Cette grande nuit de la dialectique et de la philosophie marxiste (car le marxisme visait à l'abolir pour la réaliser) s'arrête timidement en 1923 lorsque le jeune hongrois Georg Lukacs publie Histoire et conscience de classe, essai d'épistémologie et d'ontologie marxiste jetant les bases d'une interprétation continue du monde basé sur l'orthodoxie de la méthode dialectique et non pas du contenu. En 1925, Karl Korsch continue à réintroduire le marxisme en philosophie avec Marxisme et philosophie, poursuivant le chantier ouvert par Lukacs quelques années plus tôt. En France, c'est Henri Lefebvre qui assume cette tâche en publiant en 1934 les morceaux choisis de Karl Marx chez Gallimard, aidé de Norbert Gutermann. Il récidive quelques années après avec une traduction inédite de Lénine Les cahiers sur la dialectique de Hegel accompagnée d'une généreuse préface de 100 pages insistant sur le socle épistémologique du marxisme. Après plusieurs publications concernant le marxisme et plus largement le matérialisme dialectique, Henri Lefebvre, adhérant au Parti communiste français, publie en 1947 un livre au titre énigmatique : Critique de la vie quotidienne, sobrement sous-titré : Introduction.
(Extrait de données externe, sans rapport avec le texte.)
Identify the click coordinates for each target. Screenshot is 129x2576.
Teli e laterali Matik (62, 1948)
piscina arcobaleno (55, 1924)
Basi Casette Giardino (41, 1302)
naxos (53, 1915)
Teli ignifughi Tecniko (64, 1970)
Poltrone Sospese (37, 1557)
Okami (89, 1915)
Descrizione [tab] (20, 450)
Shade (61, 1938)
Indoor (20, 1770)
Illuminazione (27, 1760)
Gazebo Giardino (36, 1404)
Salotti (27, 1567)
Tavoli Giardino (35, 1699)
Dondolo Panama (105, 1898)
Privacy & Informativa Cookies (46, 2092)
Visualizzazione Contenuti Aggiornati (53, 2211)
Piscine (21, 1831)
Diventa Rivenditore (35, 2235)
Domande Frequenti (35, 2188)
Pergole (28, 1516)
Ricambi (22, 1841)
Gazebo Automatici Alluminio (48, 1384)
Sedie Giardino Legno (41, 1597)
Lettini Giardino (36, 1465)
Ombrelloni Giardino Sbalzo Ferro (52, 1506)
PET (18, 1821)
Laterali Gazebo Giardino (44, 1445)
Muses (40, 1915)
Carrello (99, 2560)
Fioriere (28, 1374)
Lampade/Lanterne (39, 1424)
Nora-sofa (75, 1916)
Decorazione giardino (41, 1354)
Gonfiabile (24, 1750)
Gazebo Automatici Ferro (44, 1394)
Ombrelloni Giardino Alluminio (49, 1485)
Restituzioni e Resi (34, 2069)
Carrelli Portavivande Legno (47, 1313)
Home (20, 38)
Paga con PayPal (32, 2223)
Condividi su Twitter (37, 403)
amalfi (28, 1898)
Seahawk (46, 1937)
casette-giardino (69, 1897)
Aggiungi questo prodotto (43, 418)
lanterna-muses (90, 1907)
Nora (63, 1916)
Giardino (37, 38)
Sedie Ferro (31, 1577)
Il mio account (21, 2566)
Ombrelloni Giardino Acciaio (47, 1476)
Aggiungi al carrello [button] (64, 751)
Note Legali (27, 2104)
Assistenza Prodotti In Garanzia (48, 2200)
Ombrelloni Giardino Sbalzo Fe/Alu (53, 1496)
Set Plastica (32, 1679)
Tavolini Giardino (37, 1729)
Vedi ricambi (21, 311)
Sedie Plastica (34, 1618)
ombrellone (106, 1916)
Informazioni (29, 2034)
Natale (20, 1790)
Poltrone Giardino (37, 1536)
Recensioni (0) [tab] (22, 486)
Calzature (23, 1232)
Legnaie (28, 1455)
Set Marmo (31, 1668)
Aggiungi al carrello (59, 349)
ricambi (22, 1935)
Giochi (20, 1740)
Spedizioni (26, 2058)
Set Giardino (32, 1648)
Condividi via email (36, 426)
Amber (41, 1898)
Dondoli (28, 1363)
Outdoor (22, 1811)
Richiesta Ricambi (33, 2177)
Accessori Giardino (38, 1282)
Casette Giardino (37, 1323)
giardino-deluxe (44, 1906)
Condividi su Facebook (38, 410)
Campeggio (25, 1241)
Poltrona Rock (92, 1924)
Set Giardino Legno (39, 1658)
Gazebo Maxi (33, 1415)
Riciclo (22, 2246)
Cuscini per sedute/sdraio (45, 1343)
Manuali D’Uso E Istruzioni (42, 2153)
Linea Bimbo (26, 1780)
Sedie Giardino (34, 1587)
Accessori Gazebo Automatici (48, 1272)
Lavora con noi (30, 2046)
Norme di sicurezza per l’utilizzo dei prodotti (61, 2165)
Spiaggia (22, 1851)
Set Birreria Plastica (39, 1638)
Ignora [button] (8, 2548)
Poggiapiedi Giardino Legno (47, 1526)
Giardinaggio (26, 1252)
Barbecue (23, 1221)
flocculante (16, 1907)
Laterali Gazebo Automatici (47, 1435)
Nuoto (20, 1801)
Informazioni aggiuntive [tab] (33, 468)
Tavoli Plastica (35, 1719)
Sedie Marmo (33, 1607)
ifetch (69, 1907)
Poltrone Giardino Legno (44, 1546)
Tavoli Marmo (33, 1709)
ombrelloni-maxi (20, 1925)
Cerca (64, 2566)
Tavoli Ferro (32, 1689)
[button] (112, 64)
Cet essai de sociologie se propose de rendre compte de la quotidienneté comme structure, comme objet, comme sédimentation des activités. En reprenant le mot de Hegel : « Ce qui nous est familier ne nous est pas pour autant connu », Lefebvre tente de dévoiler ce qui, derrière la banalité d'un certain nombre de gestes, nous révèle la vérité du procès de production capitaliste. Le thème qui structure la critique de la vie quotidienne et l’ensemble de l'œuvre d’Henri Lefebvre est celui de la séparation, souvent nommé aliénation. Dans les Manuscrits de 1844, Marx développe l'idée selon laquelle le sujet contemporain, pris dans les rapports de production capitalistes, s'aliène dans la reproduction sociale de son existence. Car son activité concrète, sa praxis, qui constitue le propre de son humanité, est réduite à l'état de moyen pour une fin qui ne lui appartient pas : l'accumulation du capital. Non seulement l'activité en elle-même, de plus en plus fracturée et compartimentée, devient abrutissante et confine le travailleur au rôle d'appendice de la machine et l'ouvrier perd le contrôle et la représentation de ce qu'il produit, mais il est hors de lui-même quand il produit ; il perd sa vie à la gagner et la quasi totalité de son temps est un temps réifié en tant que moyen pour une existence qui ne débute qu'en dehors des heures de travail. Selon Lefebvre, cette aliénation vue par Marx dans la sphère de la production ne fait que supposer d'autres formes de séparations et d'aliénations qui, dans le cadre de la société capitaliste, envahissent les autres activités, dont la consommation. Pour Lefebvre, la société d'après-guerre, du plan Marshall et de la séduction libérale, charrie un nombre important de nouvelles aliénations que le marxisme doit réinterpréter. Ce qui s'appellera sous sa plume « société bureaucratique (ou technocratique) de consommation dirigée » place au cœur de l'existence la consommation et les loisirs qui, bien loin de former une émancipation, incarnent l'autre face de l'exploitation et de la domination. Le sociologue doit entrevoir le loisir comme intégré au travail ; la totalité travail-loisir se justifie dans la mesure où la seconde partie n'est que le reflet organisé de la première.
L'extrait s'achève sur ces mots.